Vers
1765, après l’affaire Calas, Voltaire et les gens éclairés de son époque
répétaient avec une inébranlable certitude que la torture et toutes les
monstruosités infligées aux ennemis du royaume (aussi bien qu’à ses sujets)
étaient en train de disparaître à jamais du monde civilisé. Comme la peste et
les bûchers des sorcières, ces héritages lugubres des siècles fermés à la
raison ne résisteraient pas aux nouvelles lumières européennes. La laïcisation
était la clé du problème. La torture, la destruction de communautés entières,
soutenaient les philosophes, provenaient en droite ligne du dogmatisme
religieux. En vouant à l’enfer certains individus ou certaines sociétés, en ravalant
leurs convictions au rang d’hérésies pernicieuses, l’Eglise et l’Etat avaient
délibérément lâché la bride au fanatisme et à la sauvagerie, et ceci contre des
êtres le plus souvent sans défense. Au fur et à mesure que déclinaient les
croyances religieuses, affirmait Voltaire, les haines se dissiperaient, tout
comme le désir de détruire l’autre parce qu’il incarne le mal ou le mensonge. L’indifférence
allait engendrer la tolérance.
Aujourd’hui,
deux cents ans plus tard exactement, nous retrouvons une culture dans laquelle l’usage
méthodique de la torture à des fins politiques a droit de cité. Nous sortons à
peine d’une période de l’histoire où des millions d’hommes, de femmes et d’enfants
furent réduits en cendres. A cette heure, en différents points de la terre, on torture,
brûle, déporte une fois de plus. Il n’est point de technique de l’abject qui ne
soit pratiquée quelque part, à cet instant précis, sur des hommes ou des
groupes d’hommes. Quand on lui demandait pourquoi il s’employait à mobiliser l’Europe
entière en faveur d’un seul homme livré aux mains des juges, Voltaire répondait
en mars 1762 : « C’est que je suis homme. » A ce régime-là, il
pourrait, de nos jours, s’époumoner sans fin.
Il
est scandaleux qu’il en soit ainsi. Le retour généralisé à la torture et aux exécutions en masse, le recours universel à la faim et à l’emprisonnement comme moyens d'action politique, marquent non seulement une crise de la culture mais, je ne suis pas
loin de le penser, le renoncement à la raison. Peut-être est-ce fatuité ou inconvenance
d’agiter le problème d’une définition de la culture au siècle des chambres à
gaz, des camps de Sibérie ou du napalm. Un tel sujet n’appartient sans doute qu’à
l’ère révolue de l’espoir. Mais nous ne devons pas prendre une telle éventualité
pour un fait acquis, une évidence. Il nous faut distinguer clairement l’horreur
de sa nouveauté, ou de son retour. Efforçons-nous de cultiver en nous-mêmes une
colère assez puissante pour infléchir les traits les plus significatifs de
notre personnalité historique et sociale. Nous devons, comme aurait dit Emily
Dickinson, attiser dans l’âme un insupportable étonnement. Je n’insisterai
jamais assez sur ce point. Aux yeux de Voltaire et Diderot, la jungle de nos
conflits sociaux et politiques aurait semblé une régression démente à la barbarie.

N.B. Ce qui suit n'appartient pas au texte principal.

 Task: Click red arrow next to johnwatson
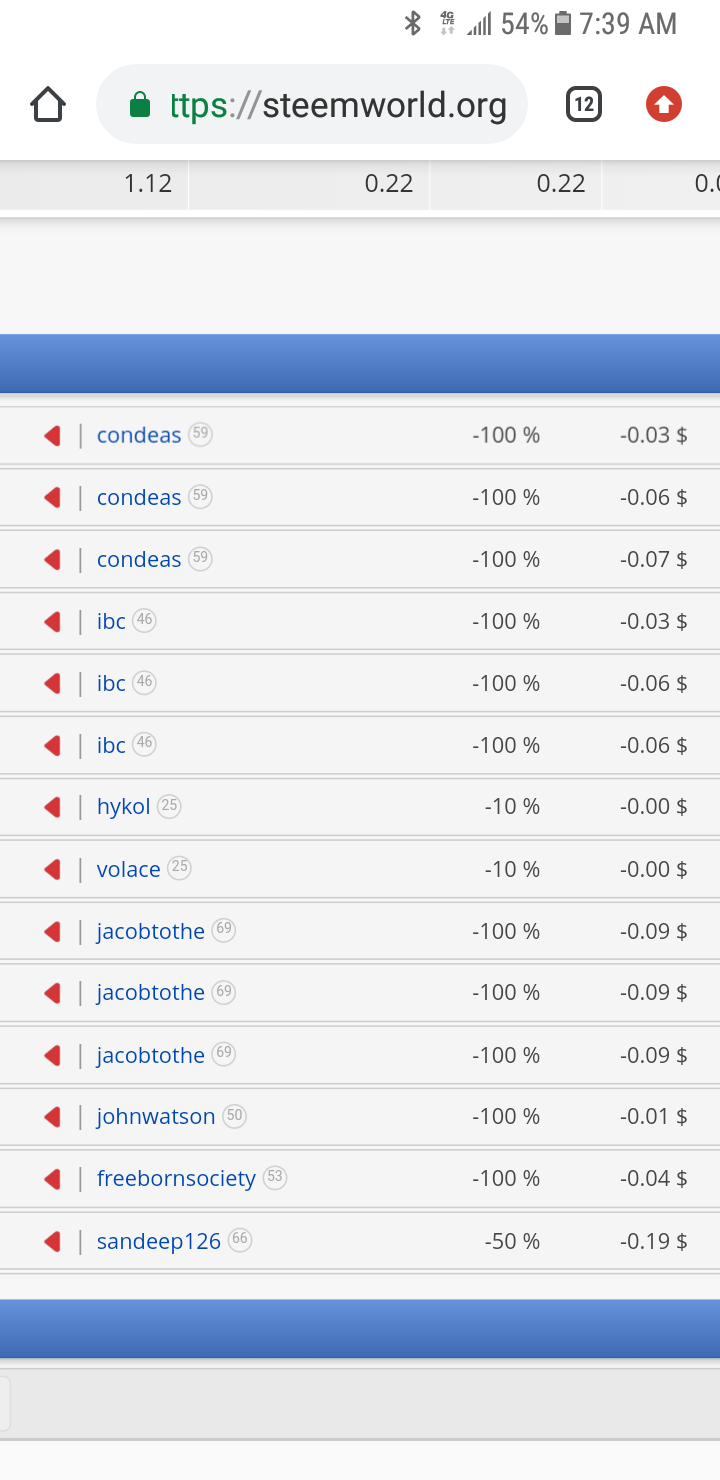tap(53, 1117)
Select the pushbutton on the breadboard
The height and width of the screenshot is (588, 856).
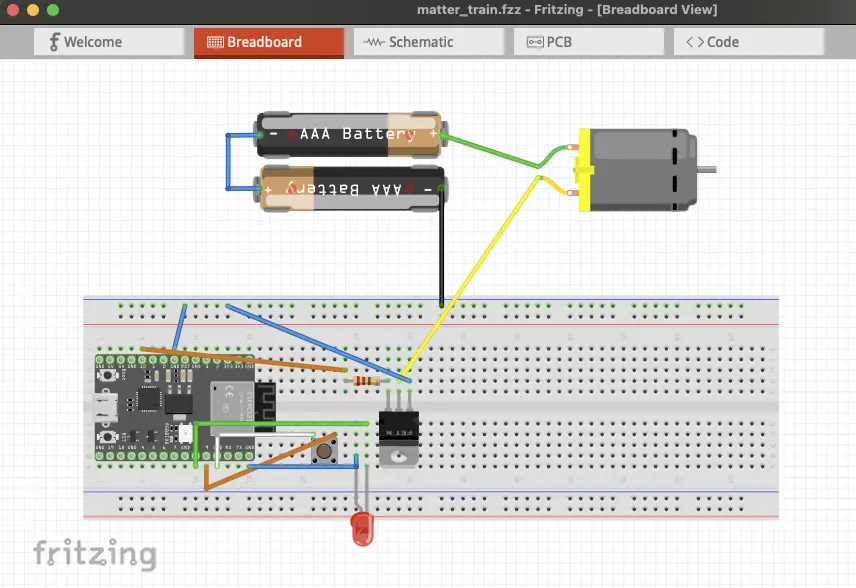click(x=324, y=452)
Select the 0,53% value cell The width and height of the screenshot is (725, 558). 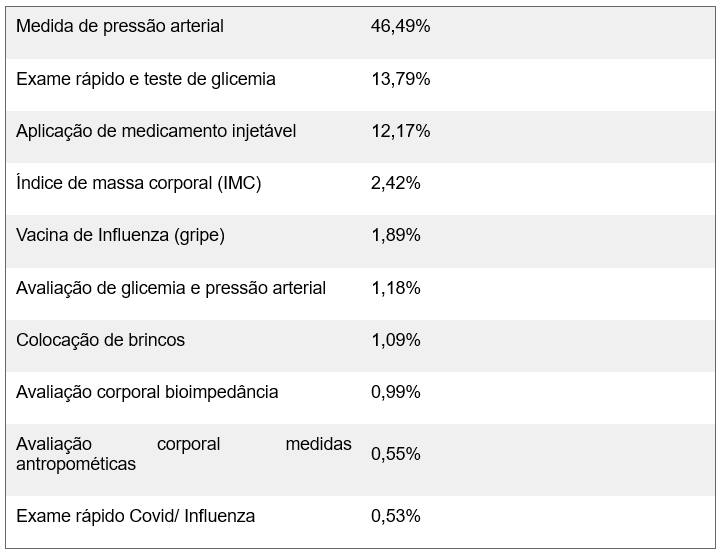(395, 516)
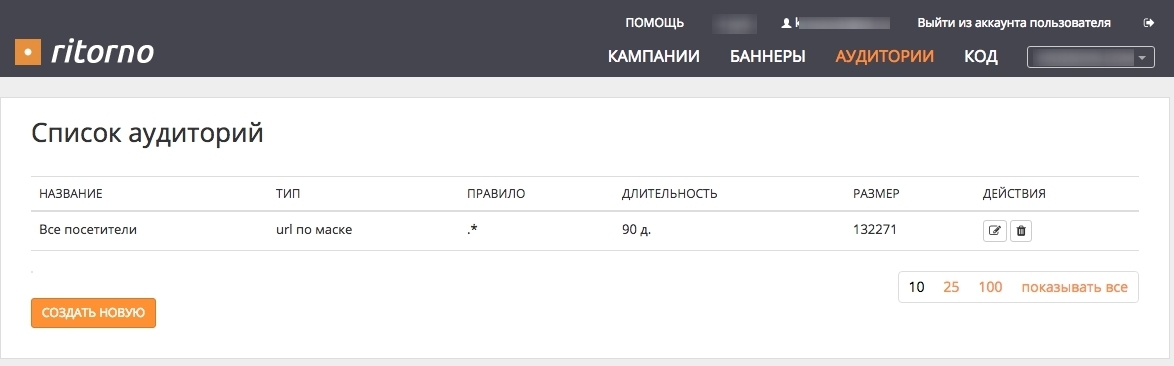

La plupart des hommes et des femmes évolués du dix-neuvième siècle auraient
rangé parmi les plaisanteries sinistres la prédiction selon laquelle la torture
et le massacre n’allaient pas tarder à proliférer une fois encore dans l’Europe
« civilisée ». Il n’est rien de naturel dans notre condition
présente. Il n’y a rien de particulièrement convaincant ou digne dans le fait
que nous admettons que « tout est possible ». En fait, semblable état
d’esprit abaisse et déforme le seuil d’indignation. (Kierkegaard est le seul à
avoir deviné, à mesure qu’elles se précisaient, une telle éventualité et la
corruption qui s’ensuit.) Amorphe, envahissante, notre familiarité avec l’horreur
représente pour l’humanité une défaite absolue.
George Steiner, Dans le
château de Barbe-Bleue, Notes pour une redéfinition de la culture.